**TRECHO FORNECIDO**
Harrison morreu em 2021, mas
a historiadora de mídia Melissa Aronczyk conseguiu entrevistá-lo em vida. Ela
afirma que ele era um eixo estratégico para seus clientes, garantindo que todos
estivessem conectados.
"Ele era um mestre no
que fazia", diz ela.
Antes da sua apresentação em
1992, Harrison havia reunido uma equipe de profissionais de RP experientes e
outros quase totalmente novatos.
Entre eles, estava Don
Rheem, que não tinha credenciais na indústria. Ele havia estudado ecologia
antes de se tornar jornalista ambiental.
Um encontro casual com
Harrison — que deve ter observado o valor estratégico de agregar as conexões
ambientais e jornalísticas de Rheem à sua equipe — levou à proposta de trabalho
para o projeto da GCC.
"Eu pensei: 'Uau, esta
é uma oportunidade de ter um papel importante naquilo que provavelmente é uma
das questões mais importantes de política científica e de políticas públicas
que estamos enfrentando'. Me senti muito importante", relembra Rheem.
Já Terry Yosie havia sido
contratado recentemente — ele vinha do American Petroleum Institute e acabou
virando vice-presidente sênior da empresa de Harrison.
Yosie lembra que Harrison
começou a apresentação destacando aos presentes que ele foi fundamental no
combate às reformas dos automóveis — o que ele havia conseguido, em parte,
reformulando a questão.
A mesma tática agora
ajudaria a combater as regulamentações climáticas.
Eles iriam convencer as
pessoas de que os fatos científicos não estavam definidos e que, além do meio
ambiente, os legisladores precisavam levar em conta como as ações sobre as
mudanças climáticas — na visão da GCC — prejudicariam os empregos, o comércio e
os preços nos Estados Unidos.
A estratégia seria
implementada com uma extensa campanha na imprensa, que incluía desde emplacar
declarações e pautar artigos de opinião a até mesmo fazer contato direto com
jornalistas.
"Muitos jornalistas
receberam a missão de escrever reportagens", afirma Rheem.
"E eles tinham dificuldade
com a complexidade da questão. Por isso, eu escrevia informações básicas para
que pudessem ler e acelerar o processo."
A incerteza era a base de
todo o leque de publicações da GCC — uma série criativa de cartas, panfletos
chamativos e boletins mensais.
Rheem e sua equipe eram
prolíficos — em questão de um ano, a empresa de Harrison afirmou ter conseguido
a publicação de mais de 500 menções específicas na imprensa.
Em agosto de 1993, Harrison
fez um resumo dos seus avanços em outra reunião com a GCC.

**DADOS REGISTRADOS**
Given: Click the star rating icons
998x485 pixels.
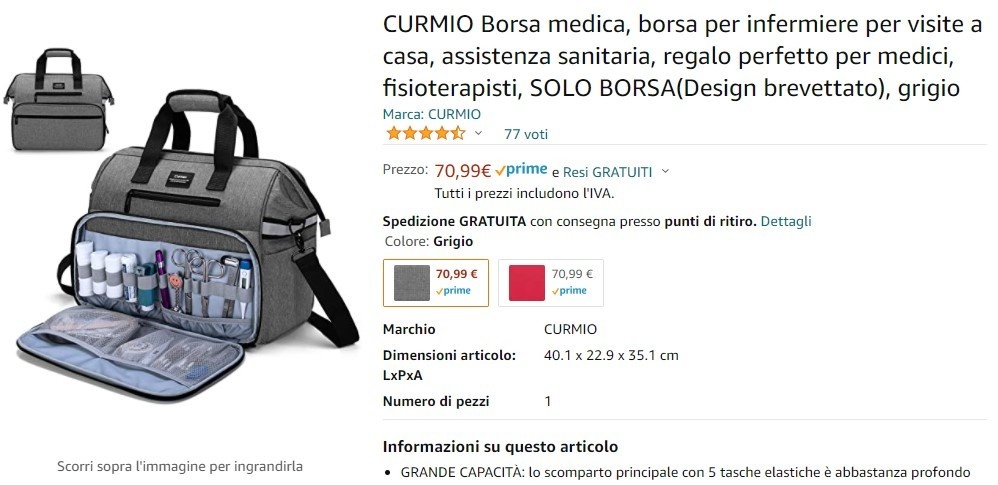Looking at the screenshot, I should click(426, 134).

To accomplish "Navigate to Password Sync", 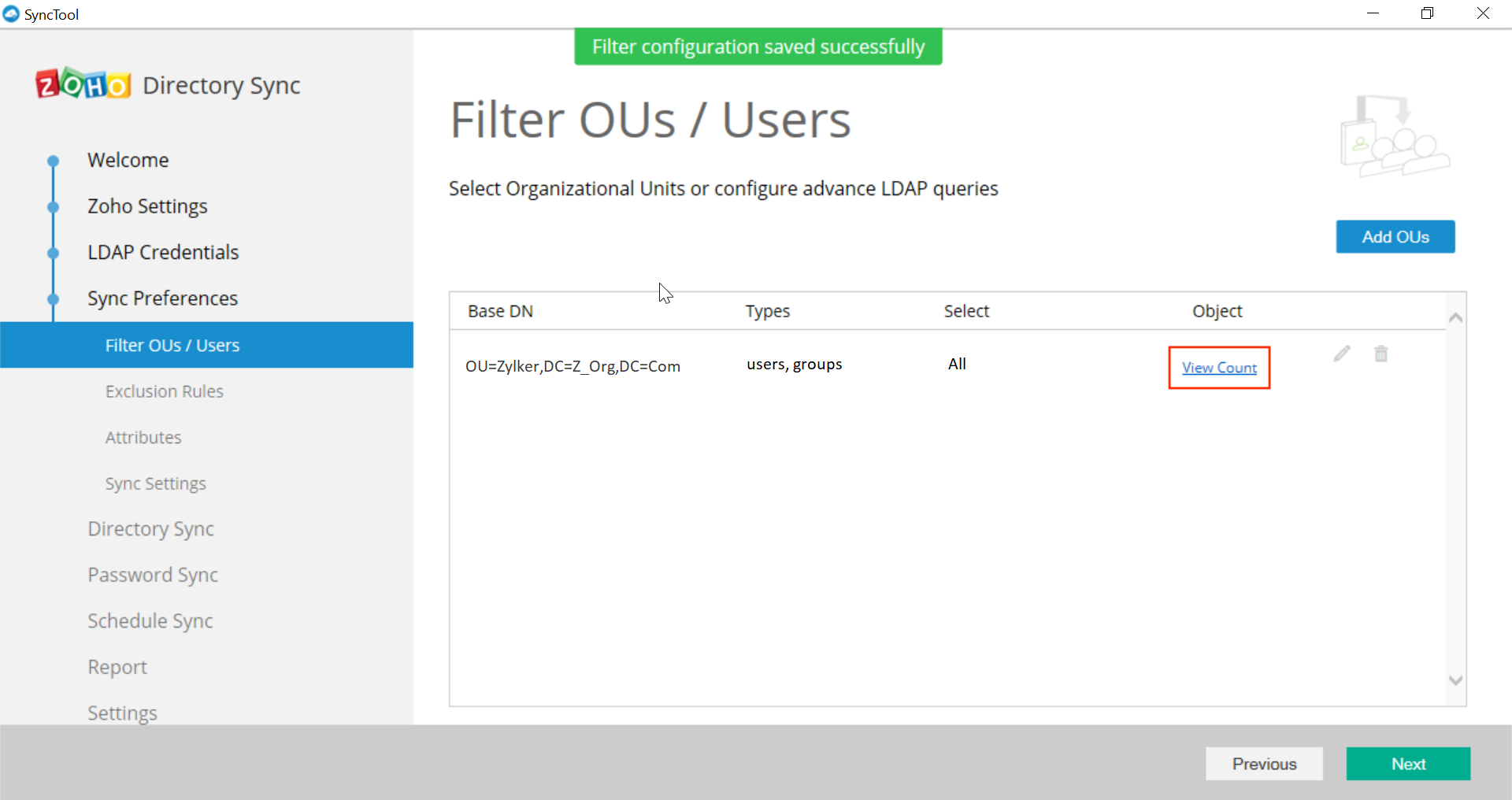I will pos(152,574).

**DESAFIO**
Cite sem alterações a parte do trecho sobre a campanha de Harrison que começa nas palavras "Já Terry Yosie" e termina logo após "empresa de Harrison.". O material registrado é independente do trecho.

**RESPOSTA ESPERADA**
Já Terry Yosie havia sido
contratado recentemente — ele vinha do American Petroleum Institute e acabou
virando vice-presidente sênior da empresa de Harrison.